Ross and his colleagues are hoping that an ongoing Phase II trial called CUPISCO may succeed where GEFCAPI 04 fell short in stretching out CUP patient survival.

That Roche-sponsored prospective Phase II trial will compare progression-free survival times in CUP patients randomized to receive platinum-based chemotherapy, the current standard of care for CUP, to those receiving molecularly guided treatments — from targeted treatments to immunotherapy.

The CUPISCO team plans to enroll somewhere between 800 and 900 patients from sites around the world, though the trial does not have sites in Canada or the US and excludes cases with features deemed favorable for survival under current ESMO guidelines.

Patient samples are analyzed through a collaboration between the University Hospital Zurich and Foundation Medicine, Ross noted, with a central laboratory in Zurich reviewing the clinical findings, pathology, and relevant tumor information.

Because CUP cases can be so aggressive, patients enrolled in CUPISCO are being given one round of standard platinum-based chemotherapy as the molecular testing, analyses, and treatment matching steps are done over three weeks or less.

The earliest results from CUPISCO are not expected until late 2021 or early 2022. But based on his own team's retrospective analyses, also presented this weekend at ESMO, Ross suspects that CUPISCO could yield clinically relevant insights for a significant proportion of CUP cases.

Digging into Foundation Medicine's FoundationCore archival tissue database, he and colleagues from the US, Germany, Switzerland, and elsewhere identified 303 adenocarcinoma or undifferentiated CUP cases, which they profiled across hundreds of cancer-related genes with the same FoundationOne CDx test being used in CUPISCO.

Based on the gene mutations, microsatellite instability, tumor mutational burden, and loss of heterozygosity profiles in these samples, he and his team concluded that 96 of those CUP cases would have been eligible for treatment on one of the treatment arms of CUPISCO.
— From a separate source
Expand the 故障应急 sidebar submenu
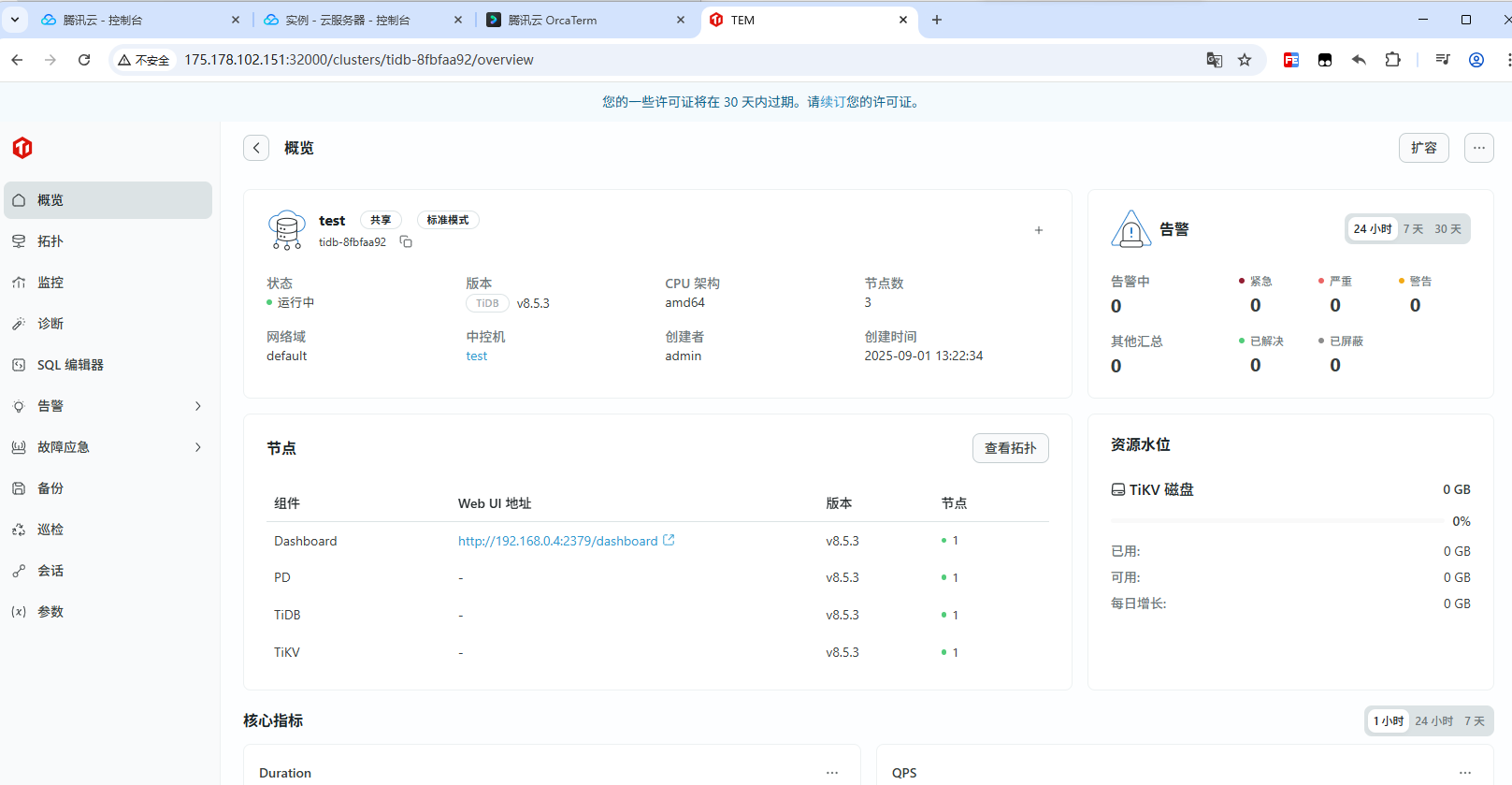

For example, 27 percent of the potentially targetable tumors contained KRAS mutations, and roughly one in five cases involved suspicious germline changes. Some 42 of the tumors were classified as PD-L1 high, suggesting they might be susceptible to immunotherapy treatment, and nearly two dozen tumors in the retrospective CUP set had a high mutational burden.

"I was stunned when I saw the results," Ross said. "There are a lot of opportunities to put these patients on their own precise therapy — to measure their foot size and give them the shoe that fits rather than the one shoe that you have."

The current retrospective findings build on an earlier analysis that he and his colleagues published in JAMA Oncology in 2015, but include additional treatment arms that were not available when the initial work was done as well as analyses on the same clinical version of the Foundation Medicine test being used for CUPISCO.

"The labels of drugs should [include] CUP patients if they express the target," Ross argued. "If the trial is positive, and there's a substantial survival benefit by approaching the disease this way, it's going to be interesting to see how the regulatory agencies decide to deal with the approvals for specific cancers, and whether they'll let them include CUP."

Still, Harpreet Wasan, an oncologist and researcher at Imperial College London who is not involved in CUPISCO or GEFCAPI 04, cautioned in a statement that a survival benefit for molecularly informed treatment is yet to be demonstrated in CUP, despite promising hints from the retrospective study.

"We now know that a third of patients with CUP could get tailored treatment that is already available. We don't yet know if this approach improves their outcomes and that is what the very important CUPISCO trial is designed to show," Wasan said in a statement, adding that "[f]or clinicians today, there is still significant value in rapidly testing for the site of origin with modern approaches in patients with suspected CUP in case there is a primary tumour that has been missed, especially in general hospitals where more complex testing is not available."